» SELECTED EXTRACT

Her son Robbie Clements, 17, has suffered excruciating headaches triggered by intracranial hypertension ever since a garage door hit him on the head in 2002 at their former home in Morro Bay. He has endured numerous hospitalizations and surgeries to help relieve the pressure, she said, but there is no known cure.
The foundation describes intracranial hypertension as the general name for disorders “in which the cerebrospinal fluid pressure within the skull is too high.”
Wachs was the first musical friend from the past to hear about the severity of the challenges faced by Harrison-Clements and her son Robbie. She also has a son Richie, 19.
Wachs and Harrison-Clements, who met in the 1970s during a cruise night on Van Nuys Boulevard, had remained friends. Wachs invited her to his 50th birthday party in April 2006, where they found a chance to catch up. He asked how her children were doing. For Harrison-Clements, who was struggling with depression and fatigue, the question was too much. She burst into tears.
“We’ve exhausted” every medical resource, she told Wachs. “There’s no other option for Robbie in the future, except
through research. The doctors have done all they can.”
Wachs hugged her. “We need to have a concert,” he said.
Though timid at first, Harrison-Clements listened to Wachs, the owner of a skin-care company in Chatsworth who formed the nonprofit Get Together Foundation after 9/11 to raise money for charities. She began reaching out to everyone they could remember from their close-knit group of rock music lovers and musicians from various Valley high schools.
Guitarist Doug Pettibone, who plays in singer-songwriter Lucinda Williams’ band, received a call from Harrison-Clements in spring 2006.
“I was in fear, because I knew how famous he’d gotten and I thought he wouldn’t remember me,” Harrison-Clements said.
Pettibone, by coincidence, was visiting with his former bandmates from high school for the first time in many years when Harrison-Clements called. After hearing her emotional plea, Pettibone asked the other musicians on the spot if they would do it.
The answer came quickly and firmly: Yes.
Tim Piper, 51, a John Lennon tribute artist, had a similar experience.
“Out of the blue comes a phone call from Dori,” Piper said. “I hadn’t seen her in 27 years. I could tell on the phone what sort of wreck she had become. She had no idea what to do. She asked me, ‘Is there anything you could do to help?’ “
To Piper, it was as if those three decades had melted away and they were back in high school.
“It was like a flashback,” Piper said. “It didn’t take much to click and say, ‘Gosh, one of us is hurting. What can we do?’ We still have our idealism. I think Dori is living proof of that.”
Rather than simply providing support for Harrison-Clements, the group’s efforts have focused on helping the Intracranial Hypertension Research Foundation raise money for research and increase public awareness about the disorder. The friends are planning a third concert sometime soon and hope to schedule an event each July. In addition, their fundraising is inspiring other families and friends to sponsor events across the country, said Emanuel Tanne, co-founder of the foundation.
Harrison-Clements, who remains unemployed because of a neck injury and lives on disability payments, acknowledged that her family continues to face its share of obstacles. She lives in Thousand Oaks, and Robbie now lives with his father in San Luis Obispo. But her friends have filled her and her family with hope.
“The first concert brought me and my boys back to life after five years of trauma and pain and hospitals,” she said.
“We never knew we had so many friends and that so many people cared. It changed Robbie and made him realize
there is so much love out there and he has a reason to keep going.”

» DATASET SECTION
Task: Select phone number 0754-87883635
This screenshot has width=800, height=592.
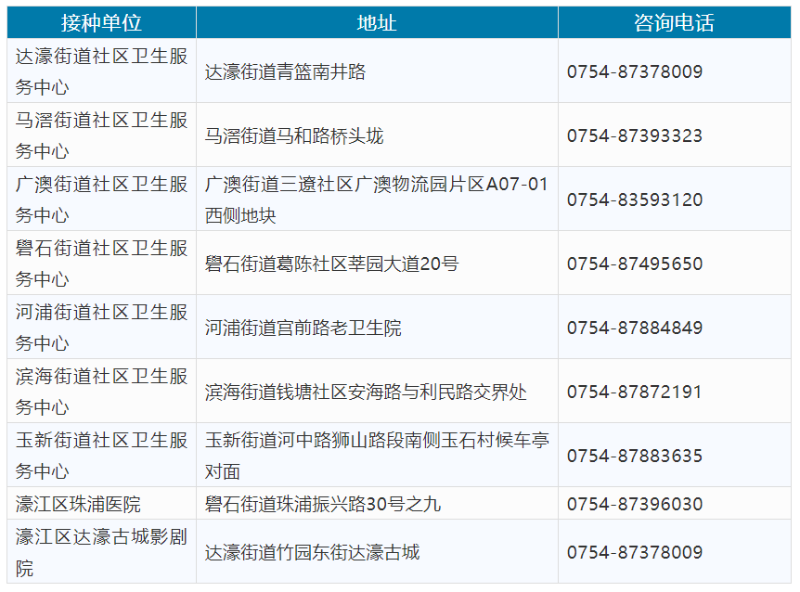Action: click(634, 456)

» TASK DETAILS
Quote the benefit-concert article word for word, starting with "Rather than simply" and going on through "of the foundation.".

» SOLUTION
Rather than simply providing support for Harrison-Clements, the group’s efforts have focused on helping the Intracranial Hypertension Research Foundation raise money for research and increase public awareness about the disorder. The friends are planning a third concert sometime soon and hope to schedule an event each July. In addition, their fundraising is inspiring other families and friends to sponsor events across the country, said Emanuel Tanne, co-founder of the foundation.